◆ TASK ITEM
Produce as output only the lines below starting at the line with "You are a computer-use" and continuing through the line with "Instruction: Expand the UV Maps panel", each one exactly as written.

◆ SUPPLIED MATERIAL
[Start of section]

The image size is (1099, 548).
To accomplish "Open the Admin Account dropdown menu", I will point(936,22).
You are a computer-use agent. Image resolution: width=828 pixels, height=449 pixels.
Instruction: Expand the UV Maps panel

[End of section]
[Start of section]

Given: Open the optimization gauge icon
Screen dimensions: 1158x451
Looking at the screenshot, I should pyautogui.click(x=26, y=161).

[End of section]
[Start of section]

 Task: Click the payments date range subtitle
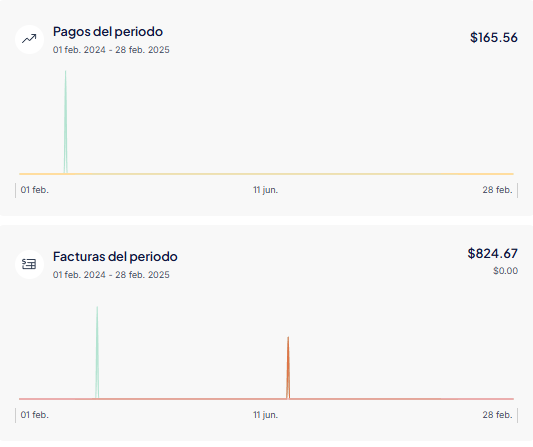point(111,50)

[End of section]

◆ ANSWER TO THE EXERCISE
You are a computer-use agent. Image resolution: width=828 pixels, height=449 pixels.
Instruction: Expand the UV Maps panel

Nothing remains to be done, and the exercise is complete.